··· SOURCE MATERIAL
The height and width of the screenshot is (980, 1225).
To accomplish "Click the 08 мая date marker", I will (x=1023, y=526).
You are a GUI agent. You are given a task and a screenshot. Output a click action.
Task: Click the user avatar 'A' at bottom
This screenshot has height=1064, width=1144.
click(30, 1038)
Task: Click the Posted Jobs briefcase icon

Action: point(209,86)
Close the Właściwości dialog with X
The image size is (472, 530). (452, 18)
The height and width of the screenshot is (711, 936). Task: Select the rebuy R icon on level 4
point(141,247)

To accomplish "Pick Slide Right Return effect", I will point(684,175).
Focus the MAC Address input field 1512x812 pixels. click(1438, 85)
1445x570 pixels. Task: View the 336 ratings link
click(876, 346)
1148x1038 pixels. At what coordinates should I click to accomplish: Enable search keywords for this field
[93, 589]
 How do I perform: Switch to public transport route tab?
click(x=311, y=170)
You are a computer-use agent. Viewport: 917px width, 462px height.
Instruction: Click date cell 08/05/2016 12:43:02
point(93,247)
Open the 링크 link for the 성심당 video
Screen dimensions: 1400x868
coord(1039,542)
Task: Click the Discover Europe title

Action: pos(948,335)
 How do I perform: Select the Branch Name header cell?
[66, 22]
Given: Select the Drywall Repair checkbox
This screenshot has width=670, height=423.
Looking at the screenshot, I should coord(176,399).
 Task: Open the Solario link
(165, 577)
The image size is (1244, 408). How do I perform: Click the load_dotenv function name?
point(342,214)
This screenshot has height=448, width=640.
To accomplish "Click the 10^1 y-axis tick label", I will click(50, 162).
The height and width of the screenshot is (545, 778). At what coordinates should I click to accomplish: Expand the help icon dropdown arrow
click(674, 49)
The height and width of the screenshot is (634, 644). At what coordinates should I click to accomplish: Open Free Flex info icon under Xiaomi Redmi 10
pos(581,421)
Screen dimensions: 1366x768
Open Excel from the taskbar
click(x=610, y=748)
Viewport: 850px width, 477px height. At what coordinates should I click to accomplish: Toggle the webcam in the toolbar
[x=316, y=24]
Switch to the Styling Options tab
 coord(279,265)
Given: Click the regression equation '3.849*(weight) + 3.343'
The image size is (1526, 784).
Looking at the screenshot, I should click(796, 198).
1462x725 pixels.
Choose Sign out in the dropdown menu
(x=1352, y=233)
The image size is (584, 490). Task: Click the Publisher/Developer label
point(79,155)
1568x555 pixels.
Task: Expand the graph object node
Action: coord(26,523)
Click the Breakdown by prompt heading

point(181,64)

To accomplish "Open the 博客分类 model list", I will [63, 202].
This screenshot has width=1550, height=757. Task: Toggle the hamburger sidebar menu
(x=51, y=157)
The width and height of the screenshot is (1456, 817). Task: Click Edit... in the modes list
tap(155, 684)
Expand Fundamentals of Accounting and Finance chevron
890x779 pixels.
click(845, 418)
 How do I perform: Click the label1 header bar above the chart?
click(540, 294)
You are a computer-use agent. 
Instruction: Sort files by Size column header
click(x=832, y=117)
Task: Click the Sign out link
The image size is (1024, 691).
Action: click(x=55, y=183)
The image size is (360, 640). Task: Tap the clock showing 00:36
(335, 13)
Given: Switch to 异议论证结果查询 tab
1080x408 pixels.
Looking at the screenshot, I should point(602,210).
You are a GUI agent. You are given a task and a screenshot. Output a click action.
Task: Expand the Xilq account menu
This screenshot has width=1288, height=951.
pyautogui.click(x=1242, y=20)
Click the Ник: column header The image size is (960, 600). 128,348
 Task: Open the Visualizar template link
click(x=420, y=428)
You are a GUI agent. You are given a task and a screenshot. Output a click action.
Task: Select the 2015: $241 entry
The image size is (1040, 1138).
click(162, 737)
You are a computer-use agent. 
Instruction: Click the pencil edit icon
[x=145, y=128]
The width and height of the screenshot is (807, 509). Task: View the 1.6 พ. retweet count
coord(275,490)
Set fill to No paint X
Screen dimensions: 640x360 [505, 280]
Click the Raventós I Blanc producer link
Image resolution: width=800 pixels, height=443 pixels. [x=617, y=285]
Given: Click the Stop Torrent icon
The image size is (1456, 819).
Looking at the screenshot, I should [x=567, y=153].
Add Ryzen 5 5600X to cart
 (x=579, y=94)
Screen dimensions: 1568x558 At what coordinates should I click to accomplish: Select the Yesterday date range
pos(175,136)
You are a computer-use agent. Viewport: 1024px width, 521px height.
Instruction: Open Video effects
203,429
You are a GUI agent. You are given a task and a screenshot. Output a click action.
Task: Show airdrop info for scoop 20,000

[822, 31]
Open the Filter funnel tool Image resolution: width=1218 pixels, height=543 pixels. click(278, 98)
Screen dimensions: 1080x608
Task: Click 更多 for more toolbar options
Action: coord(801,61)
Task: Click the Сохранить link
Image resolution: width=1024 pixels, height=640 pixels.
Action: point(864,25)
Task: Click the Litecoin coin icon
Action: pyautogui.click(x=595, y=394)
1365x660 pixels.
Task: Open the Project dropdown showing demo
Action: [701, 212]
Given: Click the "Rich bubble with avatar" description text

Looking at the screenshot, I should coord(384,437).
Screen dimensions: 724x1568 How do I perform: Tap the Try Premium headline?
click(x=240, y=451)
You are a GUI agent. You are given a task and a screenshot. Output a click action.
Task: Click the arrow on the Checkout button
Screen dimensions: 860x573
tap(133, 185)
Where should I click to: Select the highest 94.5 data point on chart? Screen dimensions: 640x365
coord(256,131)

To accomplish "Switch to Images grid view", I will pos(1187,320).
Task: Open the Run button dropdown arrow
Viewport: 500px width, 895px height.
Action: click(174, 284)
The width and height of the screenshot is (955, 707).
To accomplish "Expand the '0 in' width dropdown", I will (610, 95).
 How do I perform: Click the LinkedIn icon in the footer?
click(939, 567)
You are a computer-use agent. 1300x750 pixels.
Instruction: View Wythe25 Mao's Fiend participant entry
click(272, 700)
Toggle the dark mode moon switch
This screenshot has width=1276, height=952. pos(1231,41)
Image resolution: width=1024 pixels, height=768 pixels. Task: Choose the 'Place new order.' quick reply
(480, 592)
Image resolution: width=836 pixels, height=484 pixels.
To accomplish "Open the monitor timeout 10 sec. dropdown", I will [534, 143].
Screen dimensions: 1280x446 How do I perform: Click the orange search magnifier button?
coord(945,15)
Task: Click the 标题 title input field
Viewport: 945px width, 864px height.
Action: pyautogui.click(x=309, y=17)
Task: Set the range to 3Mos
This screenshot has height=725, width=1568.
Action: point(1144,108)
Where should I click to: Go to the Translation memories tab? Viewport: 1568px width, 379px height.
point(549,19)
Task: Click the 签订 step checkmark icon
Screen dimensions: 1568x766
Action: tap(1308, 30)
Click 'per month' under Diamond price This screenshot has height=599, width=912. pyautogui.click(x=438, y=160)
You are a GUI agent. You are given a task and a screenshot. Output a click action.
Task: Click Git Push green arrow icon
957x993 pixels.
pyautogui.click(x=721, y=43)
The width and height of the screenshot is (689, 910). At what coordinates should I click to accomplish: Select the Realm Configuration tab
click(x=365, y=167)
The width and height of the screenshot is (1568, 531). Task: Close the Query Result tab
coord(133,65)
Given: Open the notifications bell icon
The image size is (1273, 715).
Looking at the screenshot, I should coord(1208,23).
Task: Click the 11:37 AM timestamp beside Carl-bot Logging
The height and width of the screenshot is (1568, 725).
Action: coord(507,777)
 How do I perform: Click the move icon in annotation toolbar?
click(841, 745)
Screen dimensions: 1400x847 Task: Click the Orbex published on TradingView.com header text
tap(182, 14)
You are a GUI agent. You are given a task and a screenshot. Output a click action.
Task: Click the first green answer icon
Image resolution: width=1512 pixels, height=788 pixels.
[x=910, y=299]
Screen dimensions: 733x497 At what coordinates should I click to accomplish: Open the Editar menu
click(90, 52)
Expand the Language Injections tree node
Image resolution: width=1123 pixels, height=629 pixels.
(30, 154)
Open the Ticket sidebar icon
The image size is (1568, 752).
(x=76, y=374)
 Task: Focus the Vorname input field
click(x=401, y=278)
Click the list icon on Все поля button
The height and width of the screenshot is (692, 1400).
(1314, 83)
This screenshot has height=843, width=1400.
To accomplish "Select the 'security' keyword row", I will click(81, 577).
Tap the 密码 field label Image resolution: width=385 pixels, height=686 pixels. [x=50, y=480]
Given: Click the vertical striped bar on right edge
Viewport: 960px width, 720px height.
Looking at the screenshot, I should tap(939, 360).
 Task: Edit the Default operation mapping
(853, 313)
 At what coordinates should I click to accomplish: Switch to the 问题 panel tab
······
§ **PROBLEM DETAILS**
Transcribe the lines above between the line holding "The height and width of the screenshot is (711, 936)." and the line holding "1462x725 pixels.", inclusive, exactly as they stand and with nothing added.

§ **RESPONSE TO THIS EXERCISE**
The height and width of the screenshot is (711, 936). Task: Select the rebuy R icon on level 4
point(141,247)

To accomplish "Pick Slide Right Return effect", I will point(684,175).
Focus the MAC Address input field 1512x812 pixels. click(1438, 85)
1445x570 pixels. Task: View the 336 ratings link
click(876, 346)
1148x1038 pixels. At what coordinates should I click to accomplish: Enable search keywords for this field
[93, 589]
 How do I perform: Switch to public transport route tab?
click(x=311, y=170)
You are a computer-use agent. Viewport: 917px width, 462px height.
Instruction: Click date cell 08/05/2016 12:43:02
point(93,247)
Open the 링크 link for the 성심당 video
Screen dimensions: 1400x868
coord(1039,542)
Task: Click the Discover Europe title

Action: pos(948,335)
 How do I perform: Select the Branch Name header cell?
[66, 22]
Given: Select the Drywall Repair checkbox
This screenshot has width=670, height=423.
Looking at the screenshot, I should coord(176,399).
 Task: Open the Solario link
(165, 577)
The image size is (1244, 408). How do I perform: Click the load_dotenv function name?
point(342,214)
This screenshot has height=448, width=640.
To accomplish "Click the 10^1 y-axis tick label", I will click(50, 162).
The height and width of the screenshot is (545, 778). At what coordinates should I click to accomplish: Expand the help icon dropdown arrow
click(674, 49)
The height and width of the screenshot is (634, 644). At what coordinates should I click to accomplish: Open Free Flex info icon under Xiaomi Redmi 10
pos(581,421)
Screen dimensions: 1366x768
Open Excel from the taskbar
click(x=610, y=748)
Viewport: 850px width, 477px height. At what coordinates should I click to accomplish: Toggle the webcam in the toolbar
[x=316, y=24]
Switch to the Styling Options tab
 coord(279,265)
Given: Click the regression equation '3.849*(weight) + 3.343'
The image size is (1526, 784).
Looking at the screenshot, I should click(796, 198).
1462x725 pixels.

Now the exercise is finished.